▶ **Problem details**: Read through the listing below and return only the lines containing "Collapse".

▶ **Extracted information**:

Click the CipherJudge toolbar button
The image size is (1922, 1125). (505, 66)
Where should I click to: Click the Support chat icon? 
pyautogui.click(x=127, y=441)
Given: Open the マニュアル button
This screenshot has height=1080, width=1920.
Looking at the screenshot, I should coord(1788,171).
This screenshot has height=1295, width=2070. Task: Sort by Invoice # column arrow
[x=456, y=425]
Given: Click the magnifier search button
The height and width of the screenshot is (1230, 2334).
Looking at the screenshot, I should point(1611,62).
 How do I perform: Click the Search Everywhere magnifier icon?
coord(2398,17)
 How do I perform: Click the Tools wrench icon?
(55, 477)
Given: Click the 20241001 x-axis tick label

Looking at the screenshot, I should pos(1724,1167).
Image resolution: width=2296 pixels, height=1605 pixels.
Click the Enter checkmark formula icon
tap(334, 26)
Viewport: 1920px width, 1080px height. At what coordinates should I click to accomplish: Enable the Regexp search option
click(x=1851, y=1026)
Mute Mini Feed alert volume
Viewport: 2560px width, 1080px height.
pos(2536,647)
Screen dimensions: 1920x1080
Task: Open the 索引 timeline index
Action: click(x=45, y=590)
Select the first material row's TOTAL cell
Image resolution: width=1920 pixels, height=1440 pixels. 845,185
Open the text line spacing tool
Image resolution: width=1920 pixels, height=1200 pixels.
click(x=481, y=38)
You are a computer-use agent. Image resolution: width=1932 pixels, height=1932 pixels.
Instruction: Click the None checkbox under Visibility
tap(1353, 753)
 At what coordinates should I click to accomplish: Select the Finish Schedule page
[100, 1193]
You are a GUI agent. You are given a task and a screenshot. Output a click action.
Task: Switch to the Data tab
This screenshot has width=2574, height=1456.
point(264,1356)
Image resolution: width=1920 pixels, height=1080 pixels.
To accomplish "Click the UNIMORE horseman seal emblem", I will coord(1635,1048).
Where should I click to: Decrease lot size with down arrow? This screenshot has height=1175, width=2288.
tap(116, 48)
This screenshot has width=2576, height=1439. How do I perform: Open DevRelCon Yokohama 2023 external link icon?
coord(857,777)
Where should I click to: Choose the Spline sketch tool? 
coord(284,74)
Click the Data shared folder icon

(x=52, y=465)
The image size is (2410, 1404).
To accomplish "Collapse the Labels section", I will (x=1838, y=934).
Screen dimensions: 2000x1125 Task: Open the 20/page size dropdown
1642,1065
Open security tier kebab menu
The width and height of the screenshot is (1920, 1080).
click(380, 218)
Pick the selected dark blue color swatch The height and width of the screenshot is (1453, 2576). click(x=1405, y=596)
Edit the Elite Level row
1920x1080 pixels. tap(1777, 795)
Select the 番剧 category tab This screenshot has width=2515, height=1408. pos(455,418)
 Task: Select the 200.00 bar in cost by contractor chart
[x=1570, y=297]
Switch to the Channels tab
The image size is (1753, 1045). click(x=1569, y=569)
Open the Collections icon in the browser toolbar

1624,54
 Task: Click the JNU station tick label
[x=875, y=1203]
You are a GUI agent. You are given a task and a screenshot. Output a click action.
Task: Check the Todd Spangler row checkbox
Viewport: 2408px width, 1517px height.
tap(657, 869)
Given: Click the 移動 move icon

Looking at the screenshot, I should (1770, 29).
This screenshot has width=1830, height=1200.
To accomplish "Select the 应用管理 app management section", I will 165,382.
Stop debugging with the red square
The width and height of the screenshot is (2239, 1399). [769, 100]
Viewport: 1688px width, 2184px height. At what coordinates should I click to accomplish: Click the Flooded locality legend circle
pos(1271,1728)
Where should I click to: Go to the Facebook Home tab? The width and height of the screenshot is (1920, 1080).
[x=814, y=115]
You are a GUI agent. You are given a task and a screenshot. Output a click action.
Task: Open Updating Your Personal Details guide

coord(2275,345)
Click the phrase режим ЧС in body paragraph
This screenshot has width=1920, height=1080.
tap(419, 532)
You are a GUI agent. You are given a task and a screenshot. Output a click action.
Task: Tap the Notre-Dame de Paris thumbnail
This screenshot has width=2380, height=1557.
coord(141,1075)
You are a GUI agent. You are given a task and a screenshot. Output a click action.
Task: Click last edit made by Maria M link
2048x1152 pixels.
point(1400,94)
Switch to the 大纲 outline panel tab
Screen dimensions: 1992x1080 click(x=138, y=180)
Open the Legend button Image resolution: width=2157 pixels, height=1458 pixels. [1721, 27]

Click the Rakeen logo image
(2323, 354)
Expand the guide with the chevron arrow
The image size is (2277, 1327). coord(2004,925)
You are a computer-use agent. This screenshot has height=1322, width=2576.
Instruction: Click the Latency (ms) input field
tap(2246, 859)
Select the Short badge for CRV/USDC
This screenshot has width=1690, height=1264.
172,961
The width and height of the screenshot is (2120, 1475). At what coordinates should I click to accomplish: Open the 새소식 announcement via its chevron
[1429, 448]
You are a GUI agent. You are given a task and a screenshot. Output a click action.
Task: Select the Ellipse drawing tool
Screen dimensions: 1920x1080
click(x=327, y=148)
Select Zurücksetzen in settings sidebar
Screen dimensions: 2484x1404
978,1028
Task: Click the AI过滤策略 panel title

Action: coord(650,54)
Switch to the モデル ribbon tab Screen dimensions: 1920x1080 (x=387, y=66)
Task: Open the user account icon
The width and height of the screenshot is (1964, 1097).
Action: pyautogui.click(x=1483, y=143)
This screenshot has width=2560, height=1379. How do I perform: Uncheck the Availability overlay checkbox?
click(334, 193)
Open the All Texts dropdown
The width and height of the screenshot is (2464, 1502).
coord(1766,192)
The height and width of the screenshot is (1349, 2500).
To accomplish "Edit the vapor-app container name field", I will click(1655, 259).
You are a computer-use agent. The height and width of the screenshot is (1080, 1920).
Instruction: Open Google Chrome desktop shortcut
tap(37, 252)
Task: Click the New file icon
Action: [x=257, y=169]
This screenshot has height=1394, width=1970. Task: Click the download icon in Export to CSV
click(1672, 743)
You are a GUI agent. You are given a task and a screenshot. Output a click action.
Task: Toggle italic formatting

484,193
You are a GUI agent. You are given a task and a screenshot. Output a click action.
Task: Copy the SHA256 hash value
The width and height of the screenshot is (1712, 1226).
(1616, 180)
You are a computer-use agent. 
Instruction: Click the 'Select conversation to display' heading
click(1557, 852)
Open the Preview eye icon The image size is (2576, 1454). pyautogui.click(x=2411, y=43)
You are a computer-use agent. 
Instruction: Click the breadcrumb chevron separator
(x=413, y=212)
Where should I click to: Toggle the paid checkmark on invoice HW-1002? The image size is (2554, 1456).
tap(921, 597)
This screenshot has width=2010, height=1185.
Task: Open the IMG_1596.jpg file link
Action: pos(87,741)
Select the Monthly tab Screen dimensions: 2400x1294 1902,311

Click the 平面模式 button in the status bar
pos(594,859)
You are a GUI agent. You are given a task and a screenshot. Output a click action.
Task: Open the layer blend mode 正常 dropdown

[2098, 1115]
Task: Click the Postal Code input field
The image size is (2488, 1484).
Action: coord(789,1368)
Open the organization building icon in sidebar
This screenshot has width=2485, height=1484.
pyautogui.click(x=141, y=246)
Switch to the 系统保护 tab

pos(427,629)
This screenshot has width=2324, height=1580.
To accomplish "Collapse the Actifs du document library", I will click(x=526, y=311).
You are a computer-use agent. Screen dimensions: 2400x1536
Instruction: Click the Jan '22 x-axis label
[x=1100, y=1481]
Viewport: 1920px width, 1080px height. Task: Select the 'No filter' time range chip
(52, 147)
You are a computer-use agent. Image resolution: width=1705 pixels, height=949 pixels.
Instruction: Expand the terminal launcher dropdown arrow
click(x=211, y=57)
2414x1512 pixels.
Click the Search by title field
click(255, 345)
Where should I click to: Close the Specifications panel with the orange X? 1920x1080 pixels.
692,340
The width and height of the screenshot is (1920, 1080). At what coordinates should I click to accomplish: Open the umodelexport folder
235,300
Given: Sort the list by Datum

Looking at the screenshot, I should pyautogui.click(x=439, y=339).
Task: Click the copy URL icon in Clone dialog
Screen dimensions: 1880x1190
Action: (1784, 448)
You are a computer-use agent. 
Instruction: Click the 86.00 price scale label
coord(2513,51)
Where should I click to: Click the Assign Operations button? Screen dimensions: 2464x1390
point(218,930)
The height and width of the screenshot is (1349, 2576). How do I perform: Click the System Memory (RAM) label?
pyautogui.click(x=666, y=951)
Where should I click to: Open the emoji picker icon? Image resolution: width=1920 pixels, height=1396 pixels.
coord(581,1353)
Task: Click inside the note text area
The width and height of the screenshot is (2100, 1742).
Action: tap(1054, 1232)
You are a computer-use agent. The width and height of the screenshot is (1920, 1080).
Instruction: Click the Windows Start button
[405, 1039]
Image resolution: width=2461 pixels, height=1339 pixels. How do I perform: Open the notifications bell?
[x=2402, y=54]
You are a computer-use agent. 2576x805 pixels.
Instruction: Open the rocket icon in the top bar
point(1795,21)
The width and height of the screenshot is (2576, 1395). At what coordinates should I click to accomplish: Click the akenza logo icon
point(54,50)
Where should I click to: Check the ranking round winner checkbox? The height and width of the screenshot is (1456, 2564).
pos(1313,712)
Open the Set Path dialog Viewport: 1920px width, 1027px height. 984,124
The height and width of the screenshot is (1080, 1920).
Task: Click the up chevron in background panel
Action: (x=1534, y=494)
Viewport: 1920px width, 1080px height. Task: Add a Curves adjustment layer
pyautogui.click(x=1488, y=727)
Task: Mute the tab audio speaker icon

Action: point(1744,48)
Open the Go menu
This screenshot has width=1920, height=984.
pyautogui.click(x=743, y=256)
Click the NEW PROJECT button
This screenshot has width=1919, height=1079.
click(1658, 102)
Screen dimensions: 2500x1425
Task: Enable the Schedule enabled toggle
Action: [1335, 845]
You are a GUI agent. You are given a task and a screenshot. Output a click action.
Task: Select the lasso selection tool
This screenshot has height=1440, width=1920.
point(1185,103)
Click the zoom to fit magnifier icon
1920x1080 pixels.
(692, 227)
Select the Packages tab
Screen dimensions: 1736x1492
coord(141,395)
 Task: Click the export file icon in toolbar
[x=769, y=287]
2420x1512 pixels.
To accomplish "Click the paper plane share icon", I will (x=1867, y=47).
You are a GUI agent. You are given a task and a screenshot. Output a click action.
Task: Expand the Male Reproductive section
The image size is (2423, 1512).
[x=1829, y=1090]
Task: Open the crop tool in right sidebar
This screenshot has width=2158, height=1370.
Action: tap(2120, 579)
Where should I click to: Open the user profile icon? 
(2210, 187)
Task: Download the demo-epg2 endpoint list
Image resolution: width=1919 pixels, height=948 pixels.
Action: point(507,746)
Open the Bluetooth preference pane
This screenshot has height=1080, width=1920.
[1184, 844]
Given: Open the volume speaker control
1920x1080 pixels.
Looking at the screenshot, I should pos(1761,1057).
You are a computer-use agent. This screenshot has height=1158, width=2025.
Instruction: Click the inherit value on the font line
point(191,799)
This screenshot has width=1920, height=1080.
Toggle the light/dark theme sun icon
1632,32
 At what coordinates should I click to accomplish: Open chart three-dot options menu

▶ **Result of the task**:
To accomplish "Collapse the Labels section", I will (x=1838, y=934).
To accomplish "Collapse the Actifs du document library", I will click(x=526, y=311).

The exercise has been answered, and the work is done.